Saturday, August 18, 2012

A Study in Samples: A New Series

I recently found a writing ebook recommended on the OWW SFF mailing listHow to Improve Your Speculative Fiction Openings by Robert Qualkinbush.  Qualkinbush's book was a good, informative read about spec fic short story openings.  Thought-provoking.  So much so that I decided to apply similar analysis to novels--not just beginnings, but on what makes them tick, on what makes them purr.  Since I got a new ereader (Amazon's Kindle Keyboard), I decided I'd use Amazon lists.  (Mostly because this ereader has 3G, a must-have for someone who has no access to WiFi.)  Amazon has a Book list broken down by genre.  I picked Fantasy, and on my Kindle, it's automatically sorted by popularity.  From there, I downloaded samples. 

At first thought, a sample may not seem like enough to analyze.  But as Hooked author Les Edgerton writes, "A good, quality story beginning is a microcosm of the work entire.  If you capture the right beginning, you've written a small version of the whole" (7).  Edgerton is mostly concerned with material far less than a chapter in length.  Ebook samples often give more than that.  So if he can get so much out of a few pages, I feel much can be learned from a chapter or so.

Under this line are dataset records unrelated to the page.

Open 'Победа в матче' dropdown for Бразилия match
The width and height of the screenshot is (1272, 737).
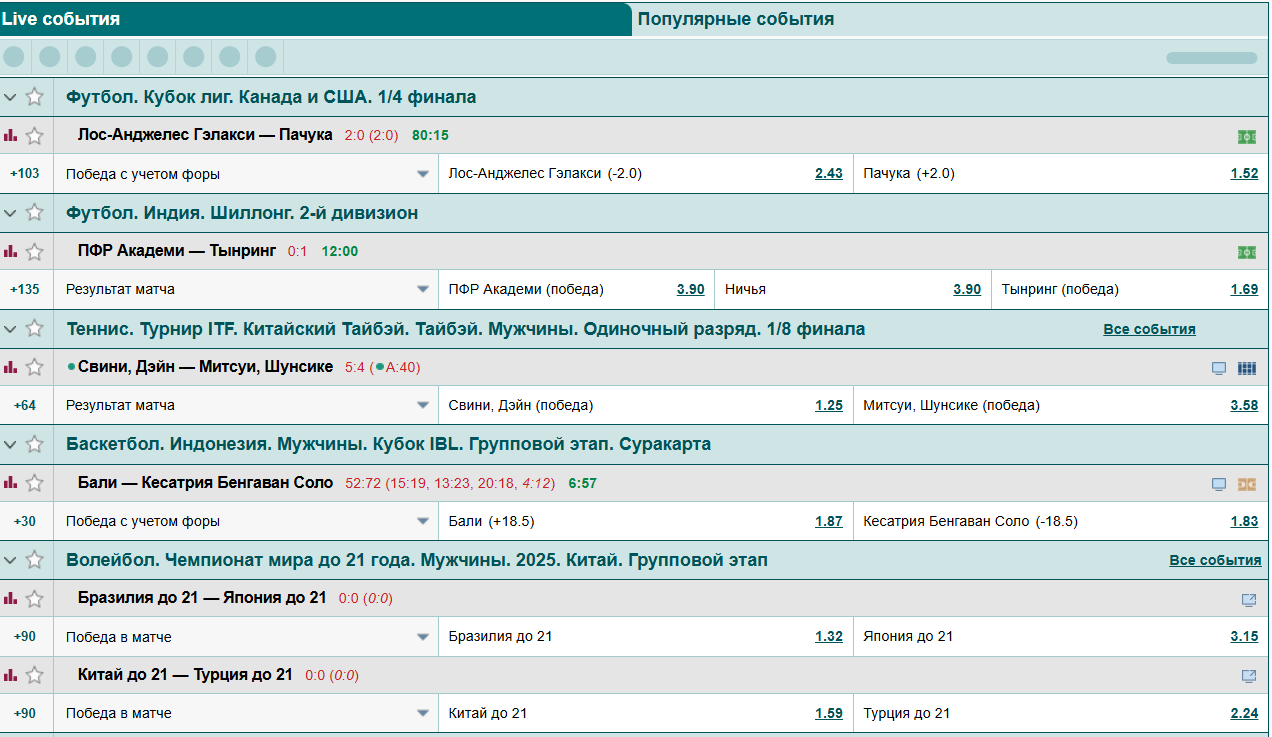(x=422, y=637)
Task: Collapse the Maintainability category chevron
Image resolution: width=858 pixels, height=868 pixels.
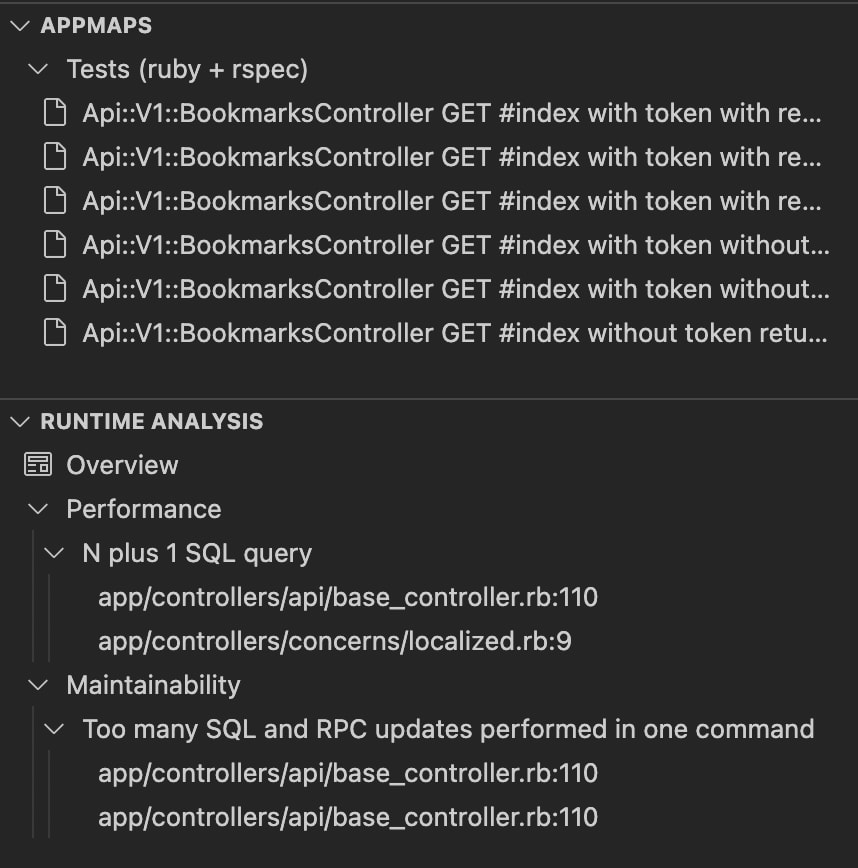Action: coord(38,685)
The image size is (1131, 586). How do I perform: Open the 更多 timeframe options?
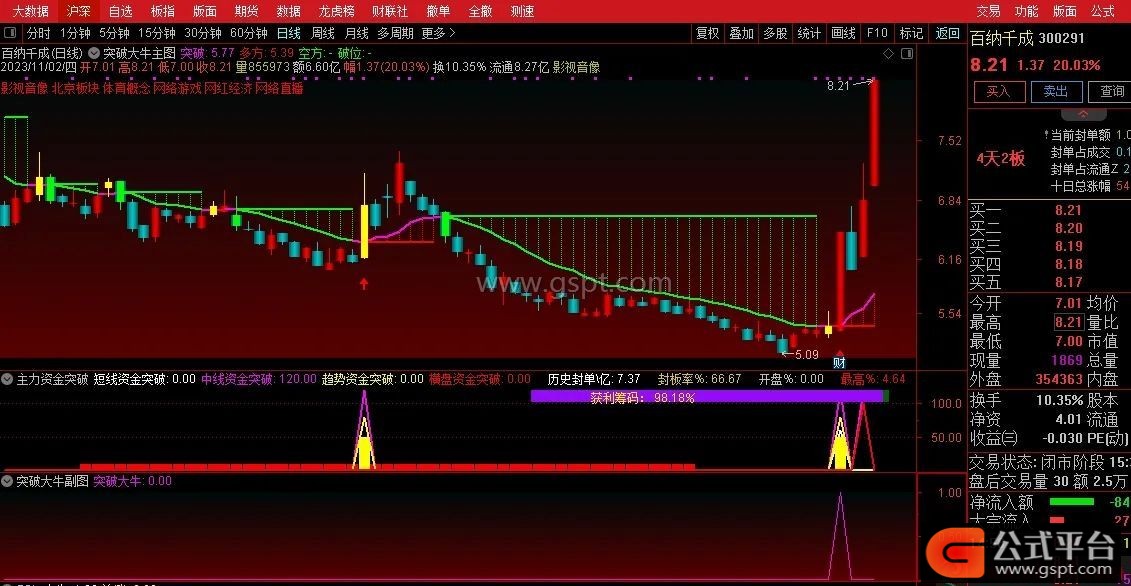436,33
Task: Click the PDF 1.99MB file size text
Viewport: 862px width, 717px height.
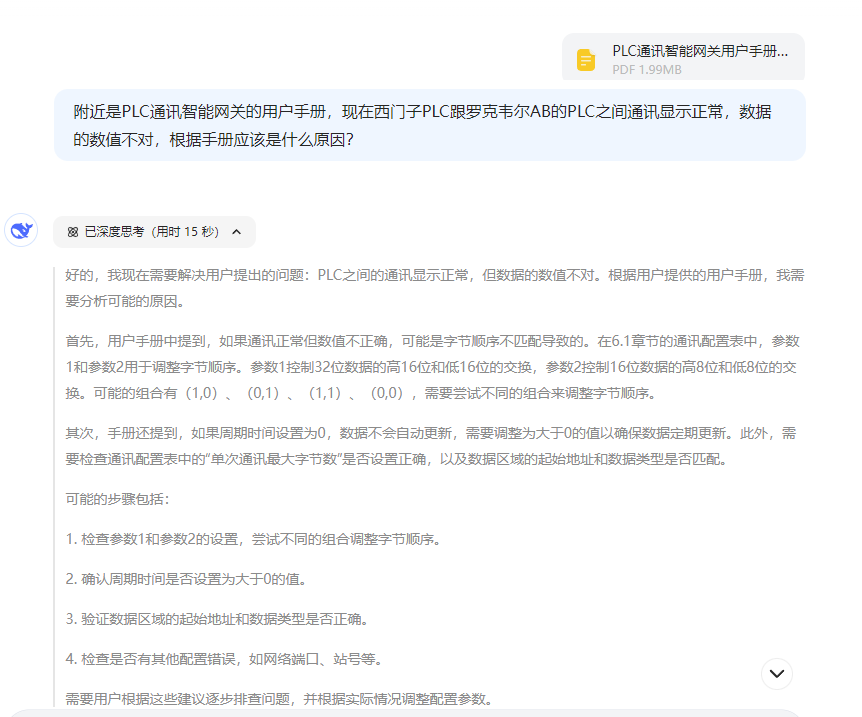Action: 647,69
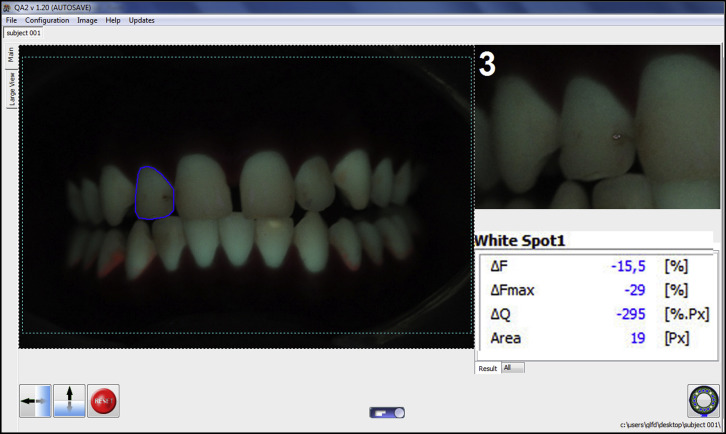Image resolution: width=726 pixels, height=434 pixels.
Task: Select the Result tab below measurements
Action: [x=487, y=368]
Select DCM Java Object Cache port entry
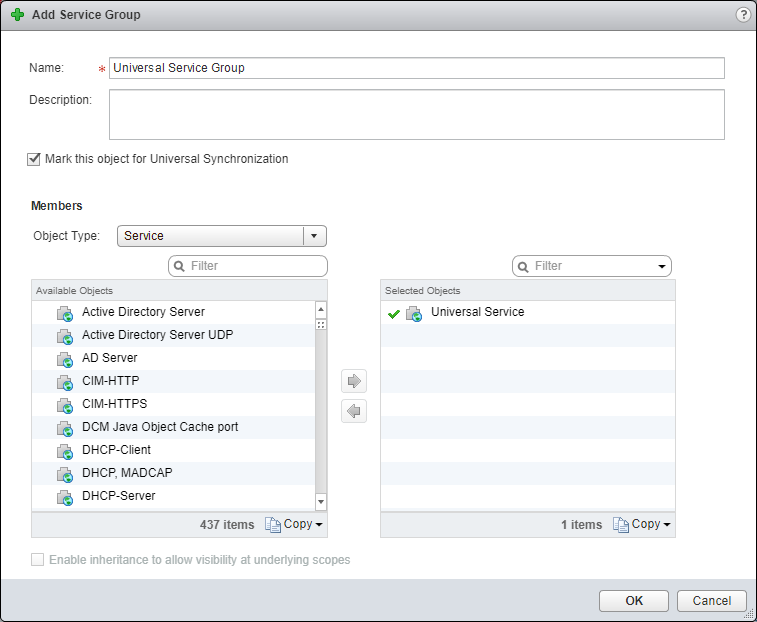The width and height of the screenshot is (757, 622). (x=160, y=427)
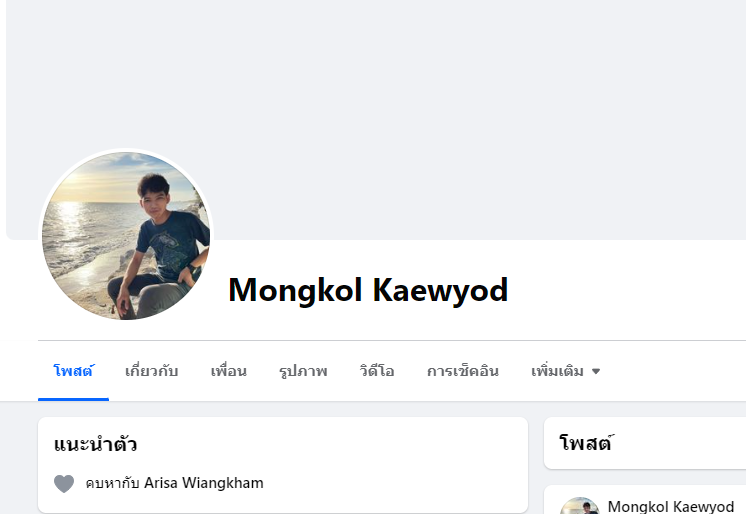This screenshot has width=746, height=514.
Task: Click the heart relationship icon
Action: pyautogui.click(x=64, y=484)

And much can be learned about what works and doesn't work from such a sample.  You see, I'm not one of those people who believe commercially published writings are free from flaws.  No writing is perfect.  But that doesn't matter in this blog series, for the parts I want to tell are the parts that work well, because errors did not shoot a particular novel up the ranks, its excellencies did.  And a lot can be learned from the good stuff.

That being said, I have finished my first sample: Gunmetal Magic by Ilona Andrews.

Cites: 

Edgerton, Les.  Hooked: Write Fiction That Grabs Readers at Page One and Never Lets Them Go.  Cincinnati: Writer's Digest Books, 2007.  Kindle Edition.